Now replay last Tuesday. You add your two lines about refunds. You run the evals before you ship. Category accuracy: 78%. Reply pass rate: 71%. Both gates go red. The deploy stops. You revert the two lines, or you fix them, while the only tickets at stake are in a JSON file.

That's the entire game. You change a prompt and a number tells you better or worse. No angry customer, no Monday on fire.

Catch the drift you didn't cause

Offline evals catch the regressions you ship. They don't catch the ones the provider ships for you.

OpenAI updates the model behind the same name. Your prompt didn't move. Your output did. Your golden set still passes, because you only run it before deploys, and you didn't deploy anything.
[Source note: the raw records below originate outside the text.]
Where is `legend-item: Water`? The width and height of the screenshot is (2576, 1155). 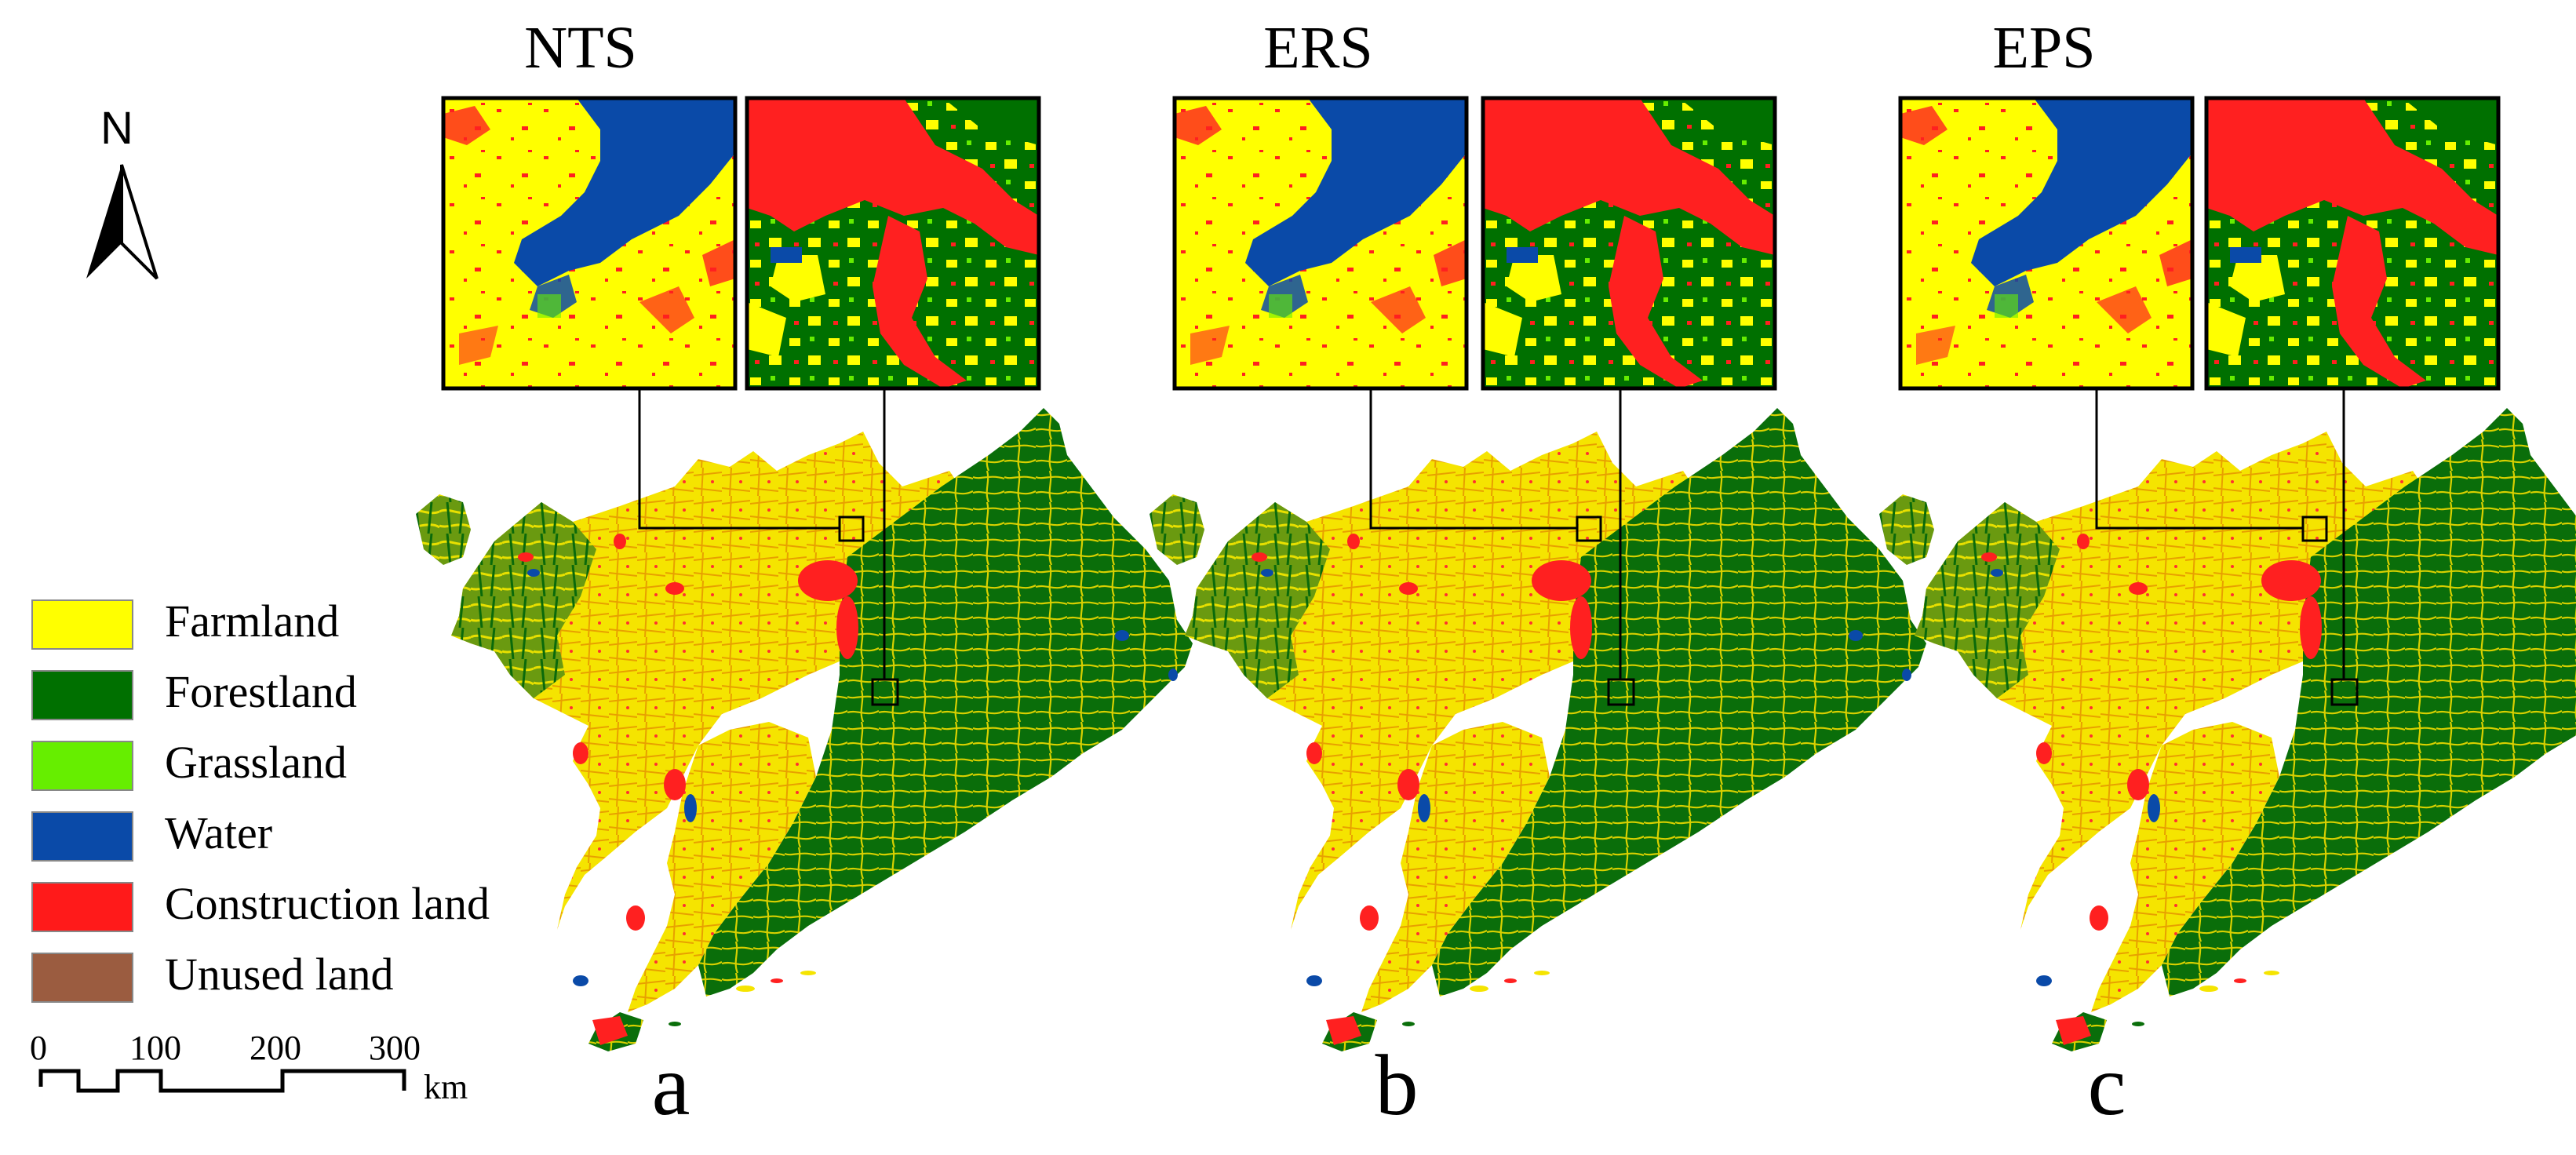 legend-item: Water is located at coordinates (306, 835). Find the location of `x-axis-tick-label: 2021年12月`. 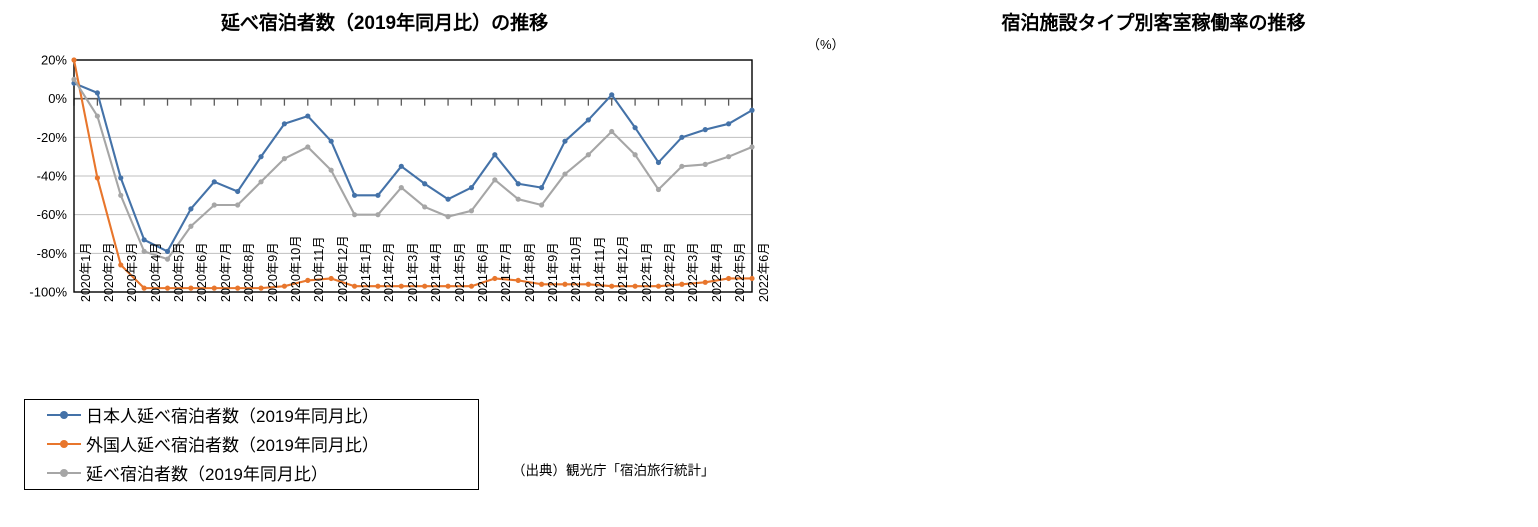

x-axis-tick-label: 2021年12月 is located at coordinates (624, 268).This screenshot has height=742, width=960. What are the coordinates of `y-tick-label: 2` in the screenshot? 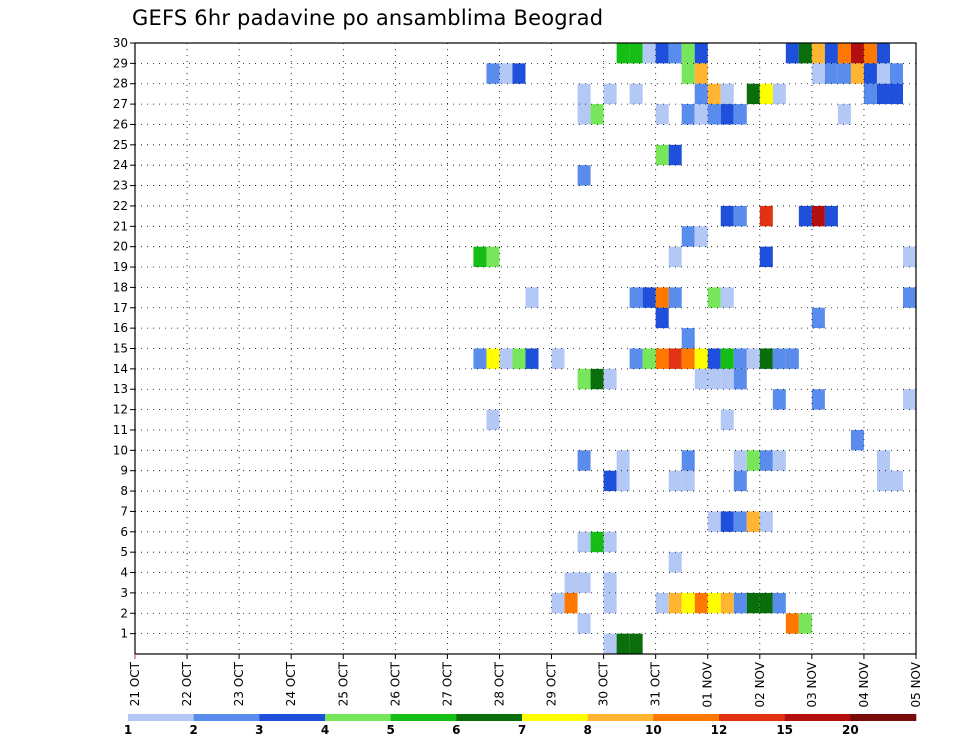 It's located at (124, 613).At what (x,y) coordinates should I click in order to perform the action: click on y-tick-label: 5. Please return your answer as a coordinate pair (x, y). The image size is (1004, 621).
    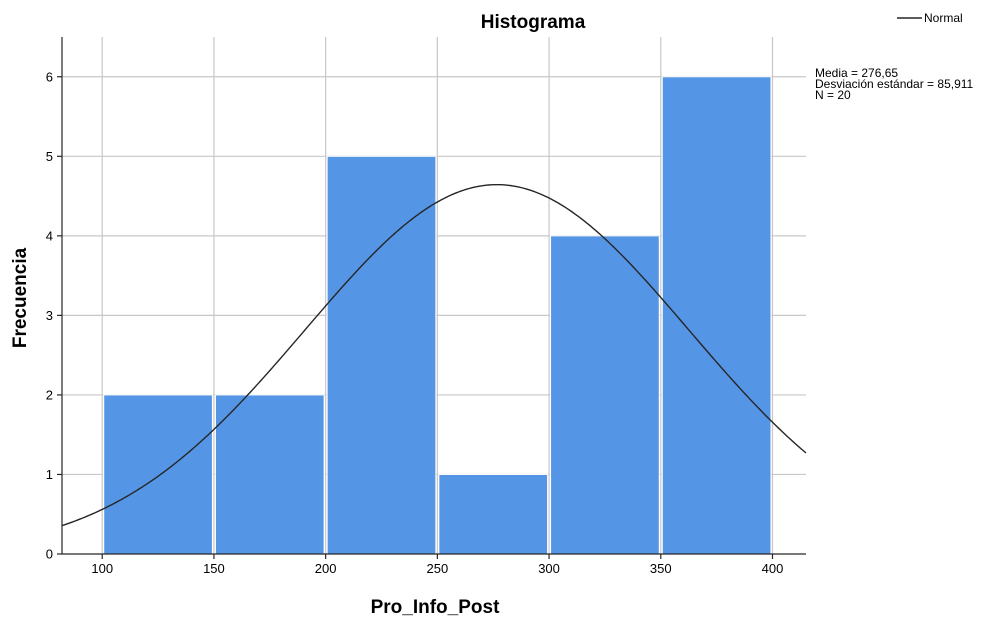
    Looking at the image, I should click on (50, 156).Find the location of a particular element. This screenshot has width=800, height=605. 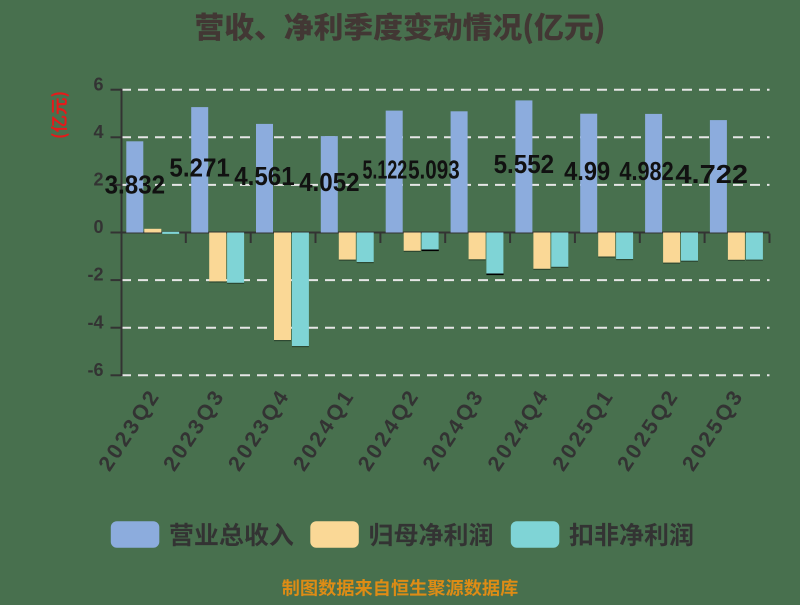

svg-text: 4.99 is located at coordinates (587, 171).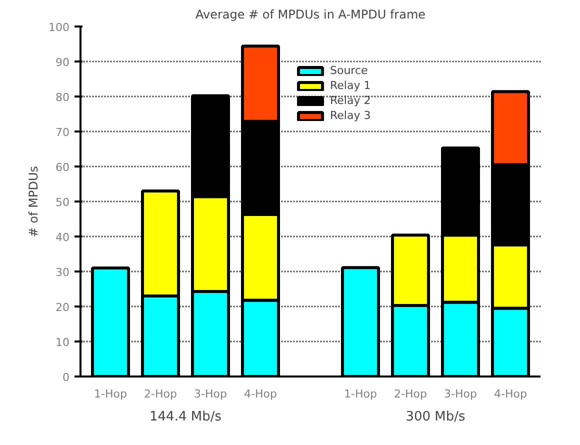 Image resolution: width=580 pixels, height=445 pixels. Describe the element at coordinates (34, 202) in the screenshot. I see `y-axis-title: # of MPDUs` at that location.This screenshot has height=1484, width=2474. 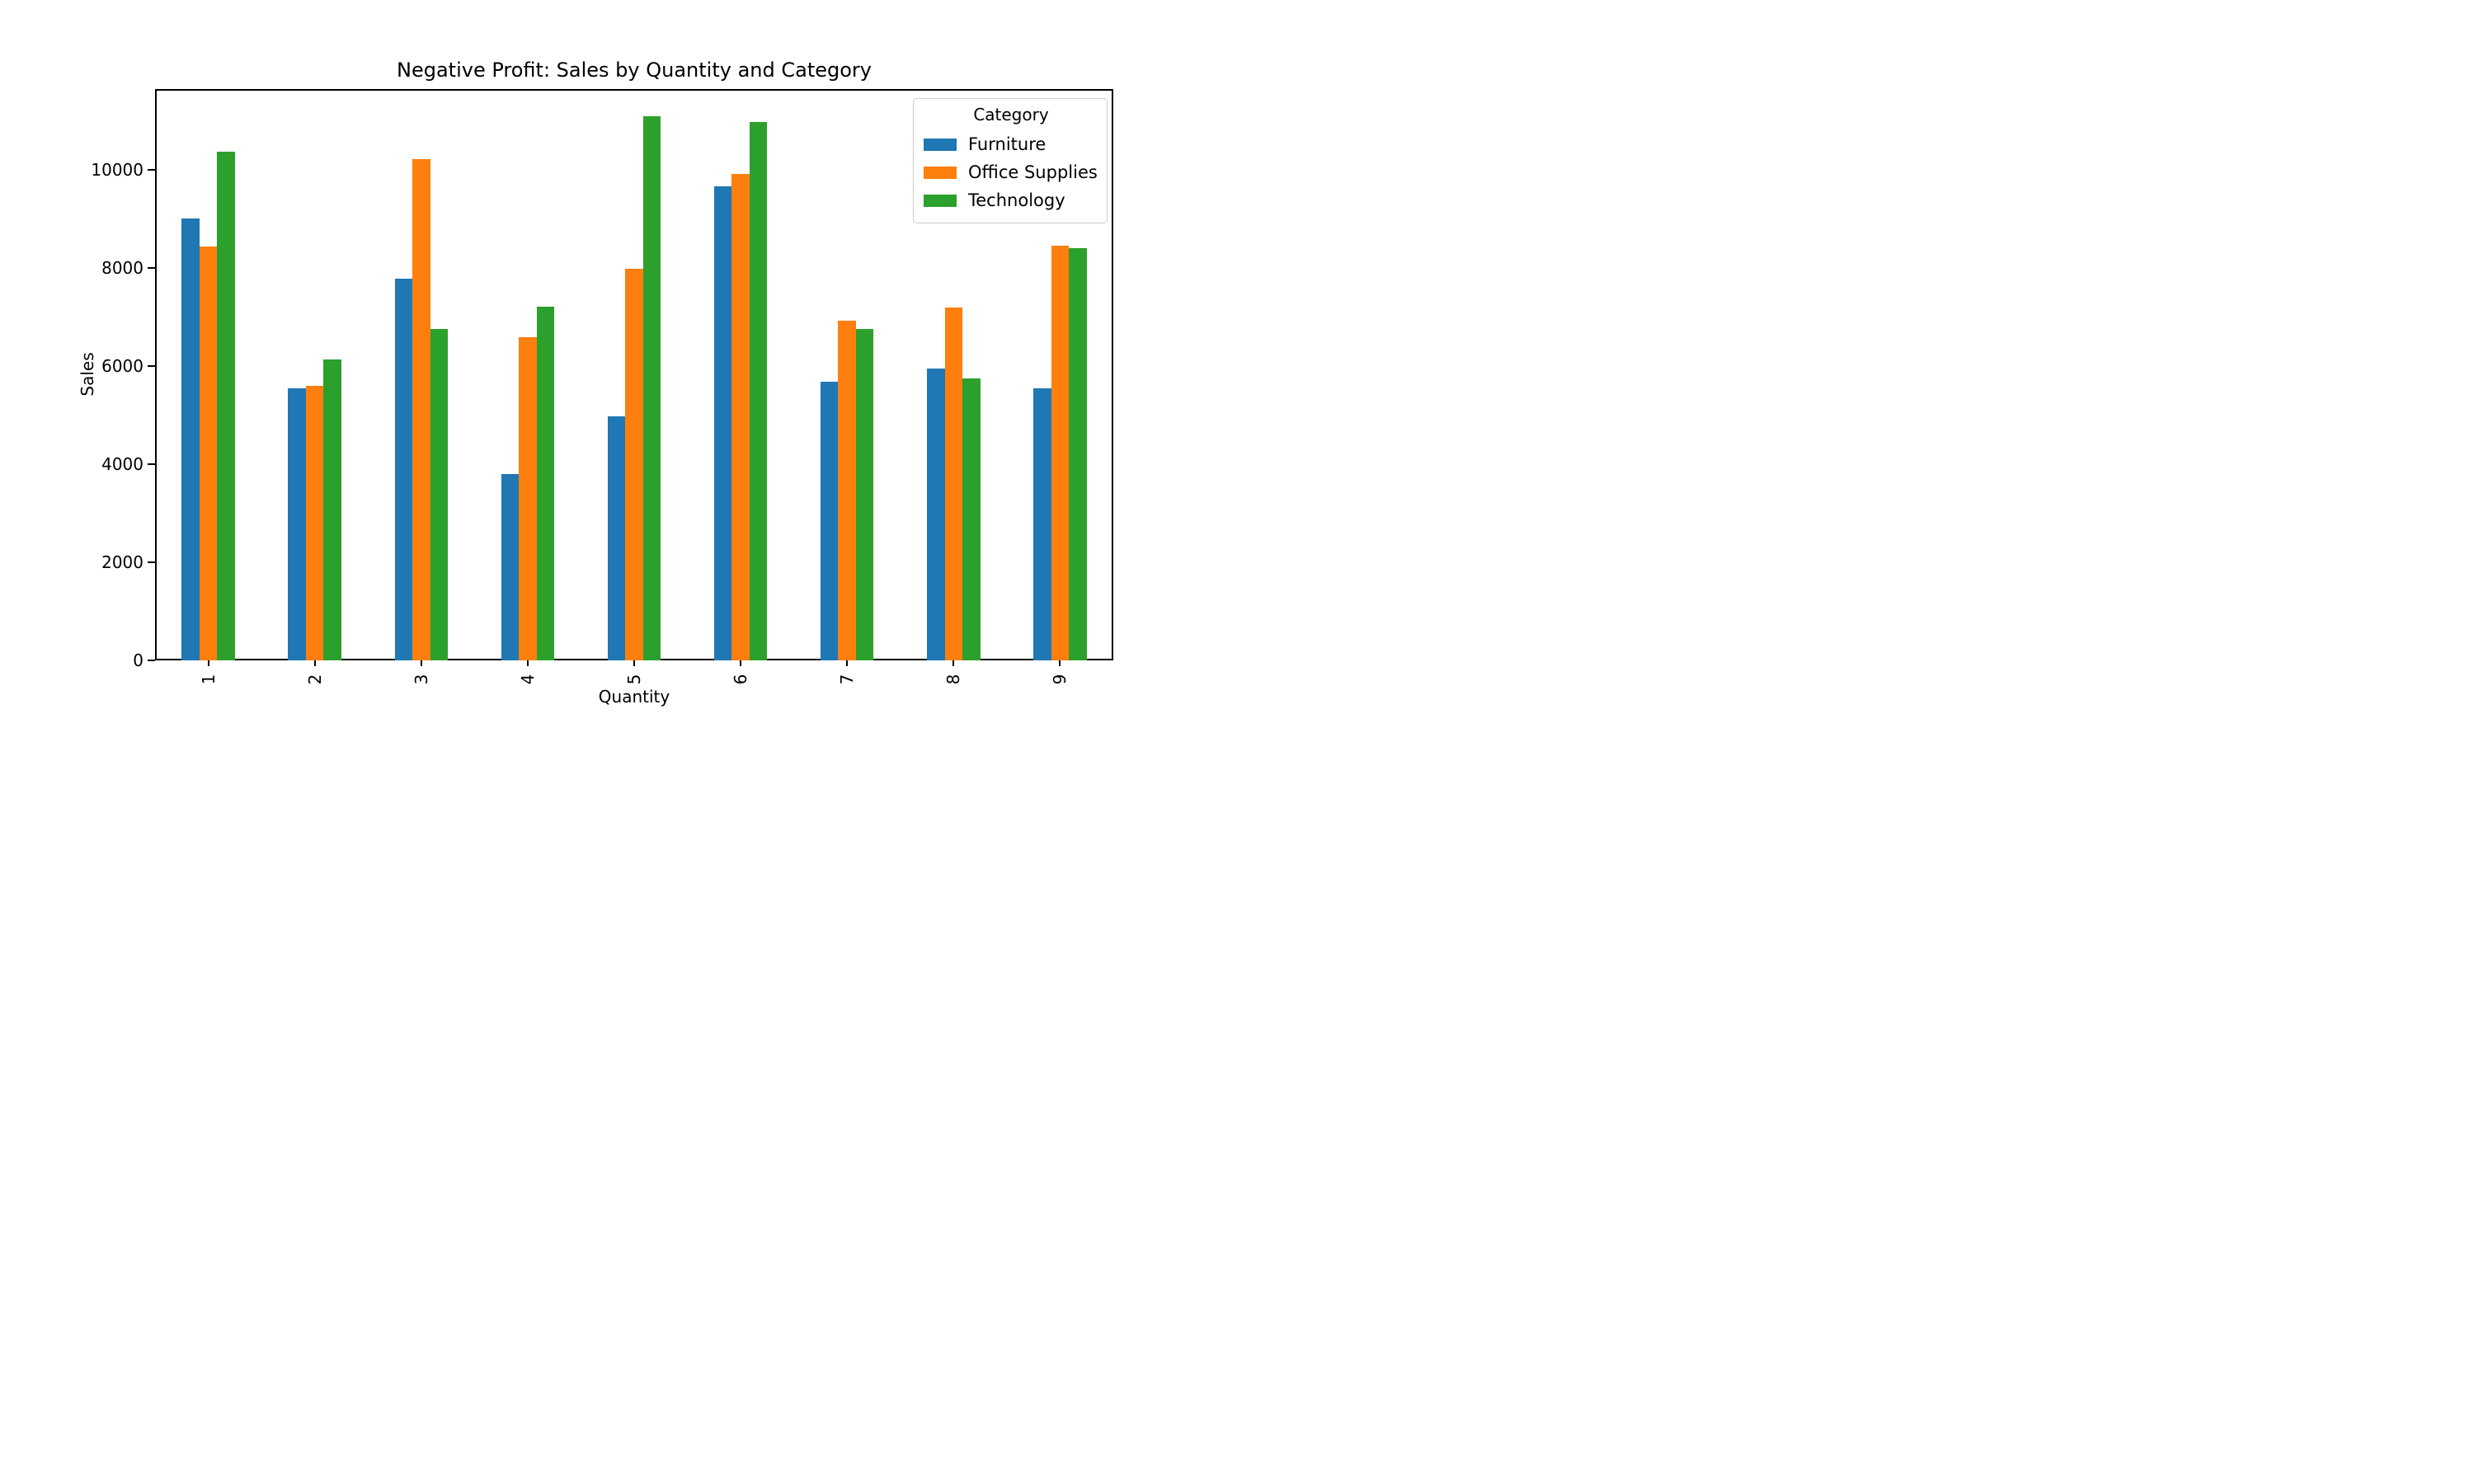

So watch live traffic too. Sample a slice of real classifications, push them onto a queue, and run the judge in the background:

// In the controller, right after saving the classification
if (random_int(1, 100) <= 5) {
    JudgeReplyInBackground::dispatch($ticket);
}

class JudgeReplyInBackground implements ShouldQueue
{
    public function __construct(public Ticket $ticket) {}

    public function handle(): void
    {
        $verdict = (new ResponseJudge)->prompt(<<<PROMPT
            Ticket priority: {$this->ticket->ai_priority}

            Ticket:
            {$this->ticket->subject}
            {$this->ticket->body}

            Drafted reply:
            {$this->ticket->ai_suggested_response}
            PROMPT);

        // Push the verdict somewhere you can chart over time
        EvalScore::create([
            'metric' => 'reply_quality',
            'value' => $verdict['score'],
            'verdict' => $verdict['verdict'],
            'ticket_id' => $this->ticket->id,
        ]);
    }
}

Five percent of traffic, judged for the cost of a few cents an hour. Chart the daily pass rate. When it dips below your bar, you get paged. Not by a customer.

If you'd rather not own the table, axyr/laravel-langfuse ships the score straight to Langfuse, which has a scores endpoint built for exactly this.

You don't have to hand-roll this forever

Everything above runs on the SDK and nothing else. No extra dependency to break when you upgrade Laravel.

When you want less boilerplate, redberry/pest-plugin-evals wraps this exact pattern into Pest:

evaluate(TicketClassifier::class)
    ->whenPrompted('Classify this ticket: Charged twice this month...')
    ->toMeet('The reply addresses a billing problem and offers a next step');

If you'd rather drive evals from a config file in CI, Promptfoo points its HTTP provider at a Laravel route and grades the JSON that comes back. Both tools are young. The hand-rolled version above will outlive either of them, so learn it first and reach for the wrapper second.